** start Material to process **

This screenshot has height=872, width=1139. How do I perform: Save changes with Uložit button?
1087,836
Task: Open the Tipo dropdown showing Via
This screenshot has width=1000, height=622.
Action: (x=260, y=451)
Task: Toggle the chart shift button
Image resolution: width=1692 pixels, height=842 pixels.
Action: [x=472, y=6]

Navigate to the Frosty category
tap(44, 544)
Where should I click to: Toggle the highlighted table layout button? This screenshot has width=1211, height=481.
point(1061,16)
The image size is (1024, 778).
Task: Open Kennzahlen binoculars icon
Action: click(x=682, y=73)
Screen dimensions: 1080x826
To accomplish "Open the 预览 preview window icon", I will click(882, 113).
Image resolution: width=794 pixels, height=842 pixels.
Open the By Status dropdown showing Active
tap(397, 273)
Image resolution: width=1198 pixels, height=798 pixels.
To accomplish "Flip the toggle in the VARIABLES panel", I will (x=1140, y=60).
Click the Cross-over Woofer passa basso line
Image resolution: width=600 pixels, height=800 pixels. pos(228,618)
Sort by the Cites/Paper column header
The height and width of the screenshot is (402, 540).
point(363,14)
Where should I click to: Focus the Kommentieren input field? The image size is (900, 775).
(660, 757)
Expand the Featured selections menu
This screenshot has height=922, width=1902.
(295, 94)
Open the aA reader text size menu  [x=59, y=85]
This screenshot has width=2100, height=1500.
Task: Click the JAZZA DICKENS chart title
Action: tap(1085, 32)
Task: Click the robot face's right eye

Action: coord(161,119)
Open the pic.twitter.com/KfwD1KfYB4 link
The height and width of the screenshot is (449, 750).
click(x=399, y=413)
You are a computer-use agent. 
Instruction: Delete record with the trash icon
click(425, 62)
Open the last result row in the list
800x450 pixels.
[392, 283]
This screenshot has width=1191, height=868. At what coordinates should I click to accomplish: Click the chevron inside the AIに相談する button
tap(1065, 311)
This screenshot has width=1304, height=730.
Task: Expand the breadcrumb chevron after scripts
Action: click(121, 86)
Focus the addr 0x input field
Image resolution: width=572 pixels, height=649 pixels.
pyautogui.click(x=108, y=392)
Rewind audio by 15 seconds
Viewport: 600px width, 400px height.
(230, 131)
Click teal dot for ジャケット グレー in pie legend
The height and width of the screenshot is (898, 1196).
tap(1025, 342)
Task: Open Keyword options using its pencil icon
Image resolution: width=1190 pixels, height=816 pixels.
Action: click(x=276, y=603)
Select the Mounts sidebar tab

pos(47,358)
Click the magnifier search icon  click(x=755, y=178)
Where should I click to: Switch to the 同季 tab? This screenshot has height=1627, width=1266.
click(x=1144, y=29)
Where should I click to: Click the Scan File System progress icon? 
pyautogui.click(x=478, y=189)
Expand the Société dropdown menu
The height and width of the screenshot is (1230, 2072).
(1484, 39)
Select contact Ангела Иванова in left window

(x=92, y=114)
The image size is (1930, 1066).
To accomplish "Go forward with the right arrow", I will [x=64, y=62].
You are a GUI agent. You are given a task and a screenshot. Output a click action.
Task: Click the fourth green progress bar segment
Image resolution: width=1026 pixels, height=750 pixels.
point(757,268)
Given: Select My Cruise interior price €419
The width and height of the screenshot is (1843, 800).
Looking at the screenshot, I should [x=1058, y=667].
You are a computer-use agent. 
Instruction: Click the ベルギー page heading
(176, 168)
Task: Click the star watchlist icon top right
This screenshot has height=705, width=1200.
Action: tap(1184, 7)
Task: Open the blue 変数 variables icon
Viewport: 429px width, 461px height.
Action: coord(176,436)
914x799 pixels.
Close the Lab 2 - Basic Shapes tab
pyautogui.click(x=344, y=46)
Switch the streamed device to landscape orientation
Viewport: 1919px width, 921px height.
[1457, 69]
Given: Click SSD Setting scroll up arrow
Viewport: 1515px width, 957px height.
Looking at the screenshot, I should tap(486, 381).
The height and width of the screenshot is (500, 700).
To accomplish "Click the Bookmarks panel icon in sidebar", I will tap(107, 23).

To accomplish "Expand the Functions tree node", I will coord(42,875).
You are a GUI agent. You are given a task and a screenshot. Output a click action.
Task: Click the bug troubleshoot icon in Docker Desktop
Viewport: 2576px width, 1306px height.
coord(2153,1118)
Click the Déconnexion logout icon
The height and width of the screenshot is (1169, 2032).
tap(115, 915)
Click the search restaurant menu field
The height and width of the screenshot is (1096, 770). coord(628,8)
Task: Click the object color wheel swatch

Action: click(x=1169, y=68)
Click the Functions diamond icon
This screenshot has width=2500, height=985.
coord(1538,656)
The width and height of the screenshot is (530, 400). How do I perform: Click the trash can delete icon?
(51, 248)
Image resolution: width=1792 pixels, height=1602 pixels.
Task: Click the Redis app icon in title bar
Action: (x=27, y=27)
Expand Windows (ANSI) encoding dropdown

** end Material to process **

▶ [Stated task]: List every line in the rows above that contains the word "dropdown".

▶ [Complete answer]:
Task: Open the Tipo dropdown showing Via
Open the By Status dropdown showing Active
Expand the Société dropdown menu
Expand Windows (ANSI) encoding dropdown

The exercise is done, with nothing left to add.